TASK BRIEF:
Do the following statements agree with the passage below about a student whose father is in jail? Answer each with yes or no, and quote the words from the passage that decide it.
1. The student was a junior during the past school year.
2. The student's father robbed a bank during the past holiday.
3. The student said her mother would now have less to do.

SELECTED EXCERPT:
As mentioned, a lot of my students are products of different types of family structures. Some students are members of female-headed homes due to absentee fathers. As students discuss reasons as to why their fathers are absent, I usually hear the same themes: their fathers are incarcerated, deceased, or not interested in being present. There was one female student in particular who stuck out among the rest. This student was a senior this past school year and was looking forward to life after high school. On any day after school, she would ask my advice about college and how to apply for scholarships. As I sat with her, we began to discuss her family. She informed me that her father would not be present for her high school graduation because he is incarcerated. This past holiday, her father robbed a bank and now is serving a sentence in jail. After she told me this, there were so many thoughts running through my head. But before I could console her, she said, "But Ms. Beatty, he did it because he wanted to finally give my sister and me a good Christmas. He was always so mad at himself for not being able to provide for us and so he wanted a change." The student went on to pull out a crumbled piece of paper out of her purse. Her father's actions were in our local newspaper. After reading the article, it was evident that he was not going to be present for his daughter's high school graduation, college graduation, wedding, the birth of his daughter's children, or any other moments that parents celebrate. As the student and I sat with tears in our eyes, she looked up at me and said, "Even though I am sort of used to him not always being there, my mom will really have to do everything now."

DATA RECORDS:
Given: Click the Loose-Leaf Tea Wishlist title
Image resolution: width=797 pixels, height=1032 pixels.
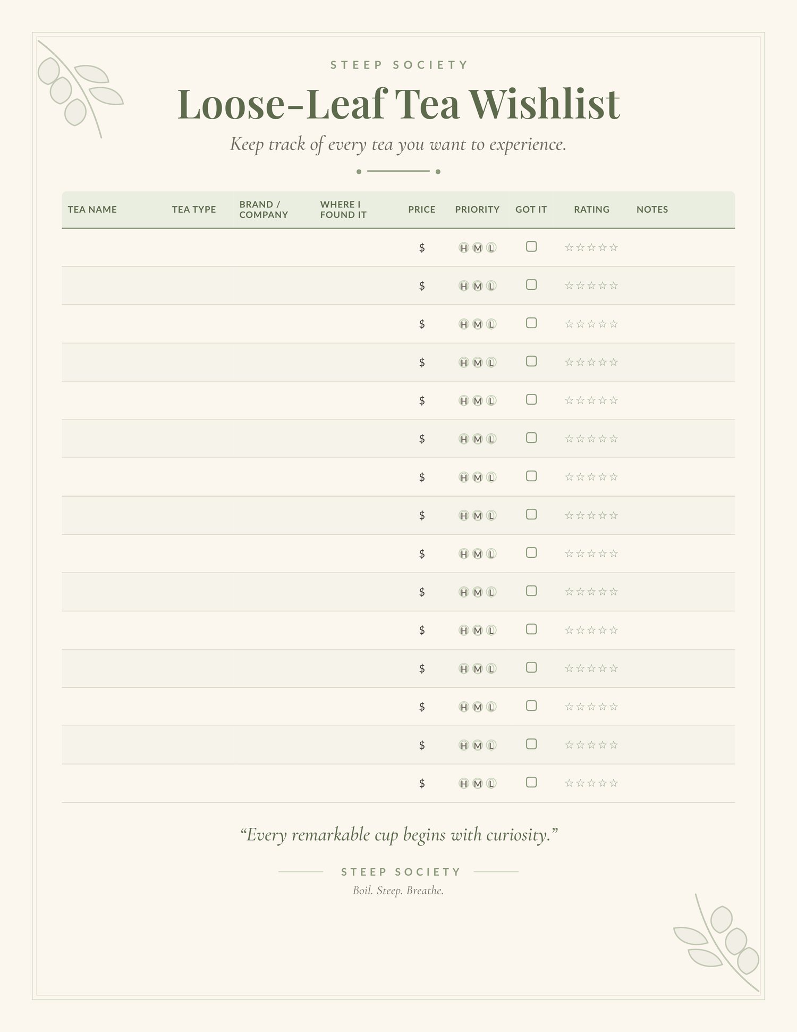Looking at the screenshot, I should point(399,104).
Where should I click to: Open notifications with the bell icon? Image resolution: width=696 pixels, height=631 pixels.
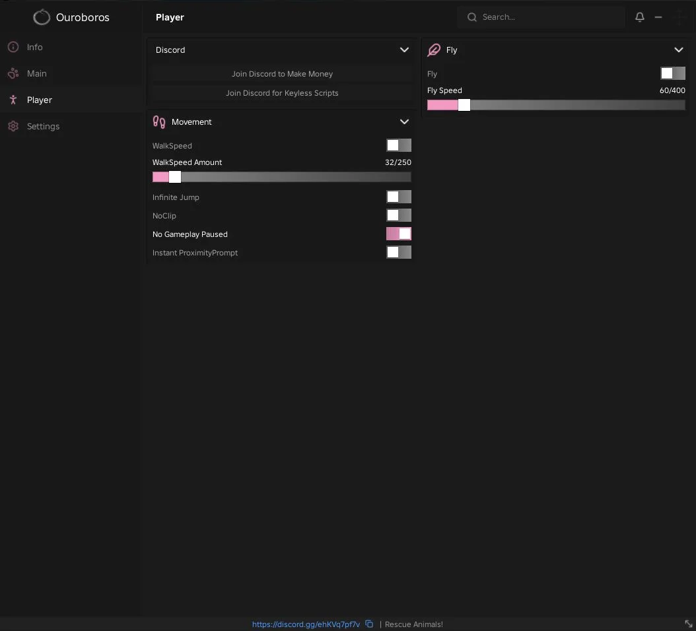click(x=640, y=17)
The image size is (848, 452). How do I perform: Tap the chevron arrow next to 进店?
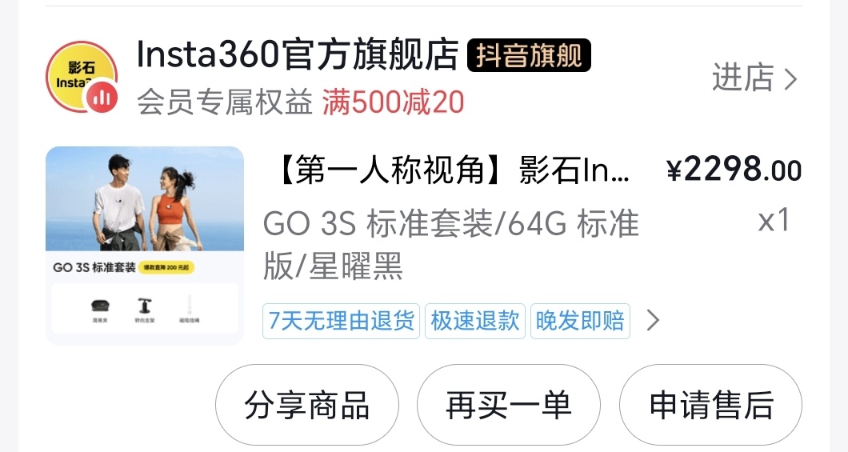coord(790,79)
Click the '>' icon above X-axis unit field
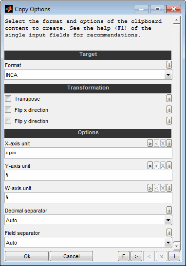The width and height of the screenshot is (186, 266). point(150,143)
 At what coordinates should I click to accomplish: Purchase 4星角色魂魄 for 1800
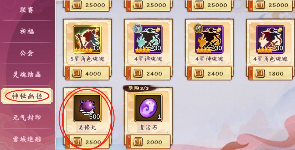pyautogui.click(x=270, y=73)
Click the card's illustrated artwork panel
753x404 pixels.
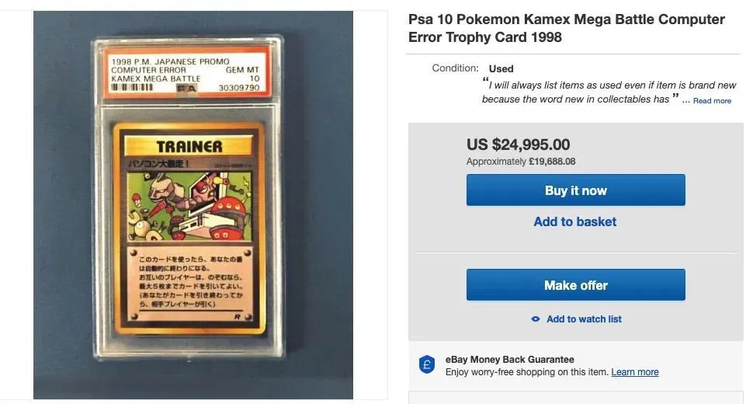click(x=189, y=207)
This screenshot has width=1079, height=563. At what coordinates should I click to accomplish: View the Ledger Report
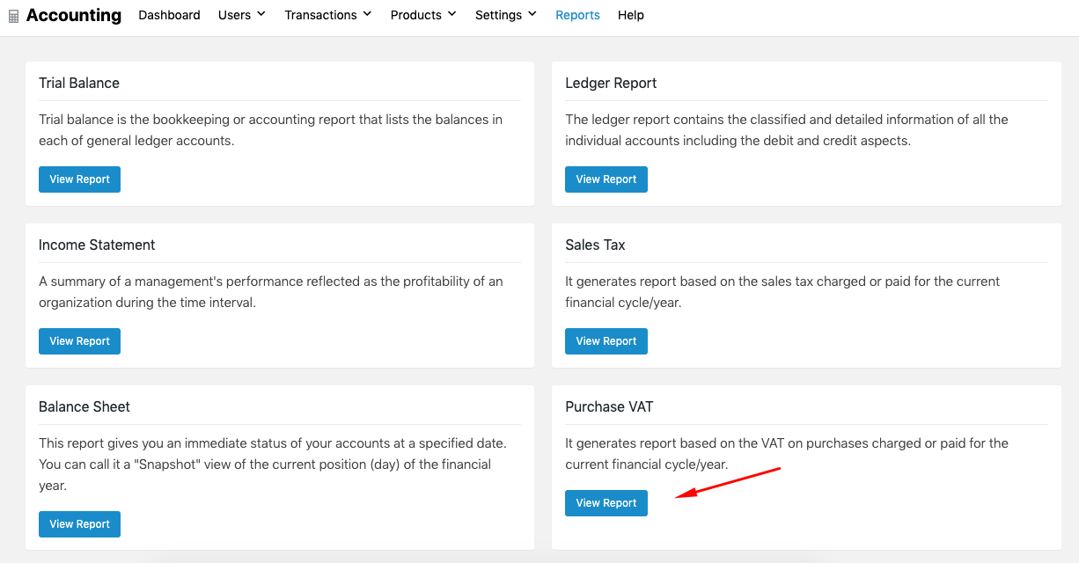(606, 179)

TASK OUTPUT:
1. No: "This student was a senior this past school year"
2. Yes: "This past holiday, her father robbed a bank and now is serving a sentence in jail."
3. No: "my mom will really have to do everything now."